A Systematic Mixed Methodological Review of the Quantitative and Qualitative Methods Used in Mixed-Methods Published Research and IES Funded K – 12 Educational Statistical Analysis
Buros Center for Testing and University of Nebraska-Lincoln
Educational research involving mixed methods (MM) provides valuable context that may be missing from quantitative research. Although MM is encouraged by the Institute of Educational Sciences (IES), their guidelines do not reference its use. While most IES-funded research tends to be quantitative, if either quantitative or qualitative methods used within MM research lack rigor, then it is less likely to receive funding by IES and raises concerns regarding the quality of MM in the field of education. Guided by established complexity continua, this MM systematic review analyzes the methodological rigor of existing MM published and IES-funded research within education. The findings indicate that MM educational research reports the use of qualitative data more often than IES-funded studies do, while IES-funded studies implement more statistically complex quantitative methods. Future study should focus on identifying differences in MM designs, use of joint displays, and expertise in collaborative MM teams.

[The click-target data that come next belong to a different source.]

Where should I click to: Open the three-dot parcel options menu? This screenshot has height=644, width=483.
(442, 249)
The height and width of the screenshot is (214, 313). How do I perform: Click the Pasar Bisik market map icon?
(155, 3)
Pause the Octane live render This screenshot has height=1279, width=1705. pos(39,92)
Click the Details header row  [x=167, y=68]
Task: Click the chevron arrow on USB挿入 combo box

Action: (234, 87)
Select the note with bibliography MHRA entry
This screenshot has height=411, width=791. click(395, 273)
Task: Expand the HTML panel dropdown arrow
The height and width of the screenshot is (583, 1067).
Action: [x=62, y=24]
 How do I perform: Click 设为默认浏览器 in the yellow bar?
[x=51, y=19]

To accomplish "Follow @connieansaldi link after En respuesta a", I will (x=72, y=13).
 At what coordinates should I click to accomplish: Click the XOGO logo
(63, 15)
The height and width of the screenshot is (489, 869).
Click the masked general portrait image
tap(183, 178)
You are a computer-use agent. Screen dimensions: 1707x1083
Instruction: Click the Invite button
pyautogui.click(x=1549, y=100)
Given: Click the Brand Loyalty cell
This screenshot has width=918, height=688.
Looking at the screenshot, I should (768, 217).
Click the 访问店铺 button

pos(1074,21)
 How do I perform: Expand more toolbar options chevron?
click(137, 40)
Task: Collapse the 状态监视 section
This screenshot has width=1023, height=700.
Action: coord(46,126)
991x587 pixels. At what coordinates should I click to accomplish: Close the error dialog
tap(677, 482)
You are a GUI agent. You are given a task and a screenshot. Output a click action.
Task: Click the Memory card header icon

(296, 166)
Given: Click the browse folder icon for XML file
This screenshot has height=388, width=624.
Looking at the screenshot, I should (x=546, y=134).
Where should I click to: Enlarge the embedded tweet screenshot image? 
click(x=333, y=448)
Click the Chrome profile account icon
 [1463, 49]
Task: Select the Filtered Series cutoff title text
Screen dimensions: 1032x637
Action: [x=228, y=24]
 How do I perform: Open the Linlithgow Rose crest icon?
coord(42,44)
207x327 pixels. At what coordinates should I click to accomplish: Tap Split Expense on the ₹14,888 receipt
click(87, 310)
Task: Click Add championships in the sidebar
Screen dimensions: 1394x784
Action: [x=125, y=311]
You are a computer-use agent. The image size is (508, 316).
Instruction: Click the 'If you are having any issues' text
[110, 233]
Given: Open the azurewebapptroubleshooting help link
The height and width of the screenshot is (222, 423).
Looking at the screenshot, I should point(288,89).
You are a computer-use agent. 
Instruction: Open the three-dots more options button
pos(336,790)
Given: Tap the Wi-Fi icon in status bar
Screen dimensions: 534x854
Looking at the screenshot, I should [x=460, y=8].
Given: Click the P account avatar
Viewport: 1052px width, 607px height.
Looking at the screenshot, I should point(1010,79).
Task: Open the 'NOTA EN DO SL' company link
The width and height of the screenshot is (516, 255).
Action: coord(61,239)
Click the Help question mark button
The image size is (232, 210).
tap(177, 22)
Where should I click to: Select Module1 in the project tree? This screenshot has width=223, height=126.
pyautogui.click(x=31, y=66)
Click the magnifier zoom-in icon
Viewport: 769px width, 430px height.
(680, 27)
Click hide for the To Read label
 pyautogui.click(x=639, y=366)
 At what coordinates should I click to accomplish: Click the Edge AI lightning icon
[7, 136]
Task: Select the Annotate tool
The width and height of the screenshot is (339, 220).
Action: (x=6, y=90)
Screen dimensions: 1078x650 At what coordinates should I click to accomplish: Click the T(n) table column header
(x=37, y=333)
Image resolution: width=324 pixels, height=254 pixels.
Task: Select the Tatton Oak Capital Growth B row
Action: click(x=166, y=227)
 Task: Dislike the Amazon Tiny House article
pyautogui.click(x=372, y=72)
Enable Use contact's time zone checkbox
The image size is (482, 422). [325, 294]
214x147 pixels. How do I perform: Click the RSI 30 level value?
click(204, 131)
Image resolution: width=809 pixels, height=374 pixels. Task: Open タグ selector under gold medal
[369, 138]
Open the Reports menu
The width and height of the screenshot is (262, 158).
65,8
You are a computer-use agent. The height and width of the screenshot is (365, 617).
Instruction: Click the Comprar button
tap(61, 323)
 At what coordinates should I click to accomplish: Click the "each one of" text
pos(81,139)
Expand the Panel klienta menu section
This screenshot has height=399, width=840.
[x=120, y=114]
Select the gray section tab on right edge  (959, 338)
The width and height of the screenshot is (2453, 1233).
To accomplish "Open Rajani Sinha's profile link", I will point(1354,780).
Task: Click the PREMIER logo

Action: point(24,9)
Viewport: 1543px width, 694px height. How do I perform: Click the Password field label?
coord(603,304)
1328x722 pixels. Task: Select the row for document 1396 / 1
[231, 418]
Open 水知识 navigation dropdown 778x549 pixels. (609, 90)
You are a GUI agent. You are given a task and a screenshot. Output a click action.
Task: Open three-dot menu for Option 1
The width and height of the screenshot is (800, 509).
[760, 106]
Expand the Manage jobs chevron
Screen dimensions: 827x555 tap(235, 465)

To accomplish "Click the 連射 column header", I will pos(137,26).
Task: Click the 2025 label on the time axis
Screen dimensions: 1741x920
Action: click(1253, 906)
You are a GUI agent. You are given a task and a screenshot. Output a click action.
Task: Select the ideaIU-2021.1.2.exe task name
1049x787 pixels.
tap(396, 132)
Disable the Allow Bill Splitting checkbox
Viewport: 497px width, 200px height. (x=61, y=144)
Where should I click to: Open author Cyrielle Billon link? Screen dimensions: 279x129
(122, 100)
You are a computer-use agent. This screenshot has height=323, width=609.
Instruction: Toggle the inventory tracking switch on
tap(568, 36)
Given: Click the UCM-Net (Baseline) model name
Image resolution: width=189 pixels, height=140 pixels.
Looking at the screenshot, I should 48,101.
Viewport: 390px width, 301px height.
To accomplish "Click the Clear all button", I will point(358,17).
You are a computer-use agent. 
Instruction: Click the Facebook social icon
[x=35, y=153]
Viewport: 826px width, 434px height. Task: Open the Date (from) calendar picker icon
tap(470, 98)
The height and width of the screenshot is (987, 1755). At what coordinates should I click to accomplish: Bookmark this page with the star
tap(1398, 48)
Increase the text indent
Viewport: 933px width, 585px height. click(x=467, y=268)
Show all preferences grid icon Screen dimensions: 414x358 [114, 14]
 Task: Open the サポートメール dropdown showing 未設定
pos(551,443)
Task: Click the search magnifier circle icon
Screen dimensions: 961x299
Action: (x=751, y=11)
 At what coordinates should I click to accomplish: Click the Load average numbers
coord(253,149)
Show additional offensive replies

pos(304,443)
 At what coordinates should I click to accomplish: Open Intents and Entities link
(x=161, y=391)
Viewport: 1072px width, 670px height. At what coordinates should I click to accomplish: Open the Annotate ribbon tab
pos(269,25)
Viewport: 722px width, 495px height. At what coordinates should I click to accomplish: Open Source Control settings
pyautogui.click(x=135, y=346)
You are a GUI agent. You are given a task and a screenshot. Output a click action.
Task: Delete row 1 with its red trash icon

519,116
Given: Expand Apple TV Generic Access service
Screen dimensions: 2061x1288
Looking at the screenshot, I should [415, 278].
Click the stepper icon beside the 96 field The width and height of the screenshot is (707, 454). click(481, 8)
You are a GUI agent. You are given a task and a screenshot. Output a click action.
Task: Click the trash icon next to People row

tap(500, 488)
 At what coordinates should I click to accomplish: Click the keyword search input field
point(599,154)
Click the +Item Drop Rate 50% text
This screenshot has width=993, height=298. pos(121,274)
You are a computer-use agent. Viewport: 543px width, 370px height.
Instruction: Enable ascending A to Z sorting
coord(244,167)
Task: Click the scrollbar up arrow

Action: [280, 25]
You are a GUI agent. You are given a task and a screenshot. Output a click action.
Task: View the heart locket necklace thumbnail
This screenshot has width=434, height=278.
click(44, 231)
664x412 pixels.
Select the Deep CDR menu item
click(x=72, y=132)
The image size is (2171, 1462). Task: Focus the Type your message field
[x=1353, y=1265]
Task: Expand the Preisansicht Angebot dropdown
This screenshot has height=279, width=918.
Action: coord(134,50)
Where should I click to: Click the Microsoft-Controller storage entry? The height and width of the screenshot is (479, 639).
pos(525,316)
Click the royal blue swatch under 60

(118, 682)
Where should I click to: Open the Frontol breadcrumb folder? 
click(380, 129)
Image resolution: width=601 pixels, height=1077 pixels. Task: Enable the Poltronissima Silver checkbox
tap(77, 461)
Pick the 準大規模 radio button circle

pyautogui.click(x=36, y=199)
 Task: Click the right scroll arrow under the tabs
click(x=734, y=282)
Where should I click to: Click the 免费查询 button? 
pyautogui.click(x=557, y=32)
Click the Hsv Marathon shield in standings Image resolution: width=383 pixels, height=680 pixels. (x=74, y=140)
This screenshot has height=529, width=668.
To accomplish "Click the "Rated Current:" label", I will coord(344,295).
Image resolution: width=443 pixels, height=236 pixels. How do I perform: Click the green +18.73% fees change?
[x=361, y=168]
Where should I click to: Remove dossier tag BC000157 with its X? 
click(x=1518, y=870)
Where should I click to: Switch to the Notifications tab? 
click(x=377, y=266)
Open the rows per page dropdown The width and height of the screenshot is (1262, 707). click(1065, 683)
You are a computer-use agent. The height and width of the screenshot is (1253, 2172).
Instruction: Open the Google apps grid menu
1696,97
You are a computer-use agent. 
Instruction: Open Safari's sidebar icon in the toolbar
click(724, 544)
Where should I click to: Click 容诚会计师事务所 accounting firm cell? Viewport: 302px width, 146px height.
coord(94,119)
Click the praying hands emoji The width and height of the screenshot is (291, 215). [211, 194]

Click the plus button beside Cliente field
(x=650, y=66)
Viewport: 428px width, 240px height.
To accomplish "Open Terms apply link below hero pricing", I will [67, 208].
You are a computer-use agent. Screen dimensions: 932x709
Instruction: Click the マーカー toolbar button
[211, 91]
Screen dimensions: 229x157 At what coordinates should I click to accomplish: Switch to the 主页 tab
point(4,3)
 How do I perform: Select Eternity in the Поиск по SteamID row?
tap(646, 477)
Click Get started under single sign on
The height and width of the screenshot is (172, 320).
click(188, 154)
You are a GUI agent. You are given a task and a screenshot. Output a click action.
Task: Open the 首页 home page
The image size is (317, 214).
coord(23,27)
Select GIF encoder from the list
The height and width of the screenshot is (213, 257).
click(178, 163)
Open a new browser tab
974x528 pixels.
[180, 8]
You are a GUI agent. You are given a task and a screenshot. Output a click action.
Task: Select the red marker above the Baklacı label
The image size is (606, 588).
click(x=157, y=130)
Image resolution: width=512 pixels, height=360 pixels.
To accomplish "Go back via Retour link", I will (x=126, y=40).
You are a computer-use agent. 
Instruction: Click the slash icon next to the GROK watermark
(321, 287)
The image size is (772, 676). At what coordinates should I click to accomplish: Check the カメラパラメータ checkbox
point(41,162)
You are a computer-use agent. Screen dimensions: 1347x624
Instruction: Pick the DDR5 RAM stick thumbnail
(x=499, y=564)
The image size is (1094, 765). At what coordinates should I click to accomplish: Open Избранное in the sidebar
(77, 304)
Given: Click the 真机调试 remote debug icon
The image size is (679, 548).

The purpose of this repository is to be transparent in showing the statistical tests and results for our exploration of the research methods and designs used between the Institute of Educational Sciences (IES) and non-IES funded mixed methods educational research. The data used derived from qualitative coding of articles published by journals and proposals advertised by IES via their website between 2014-2019. To better understand the screening of the sample of articles used, check out the PRISMA Chart document. Coding of relevant articles focused on the methodology and study designs rather than specific outcomes. Using MaxQDA, articles and IES studies were analyzed by the two authors who independently coded half of the articles and the IES proposals. The code list utilized was divided into five components: research method, IES research purpose, quantitative method, qualitative method, and mixed methods integration type. The codes for the quantitative and qualitative methods were organized using Onwuegbuzie (2016) a priori coding scheme which places method complexity along continuums. Using the RStudio environment (RStudio Team, 2021), statistical analyses were conducted via R Markdown to identify differences betweeen IES and non-IES funded studies in terms of reporting of methods and code complexities across these continuums. These were visualized through a set of bar charts that were divided into quantitative method, qualitative method, and research design by study purpose. You will also find a complete bibliography of published mixed methods educational research articles used for this systematic review.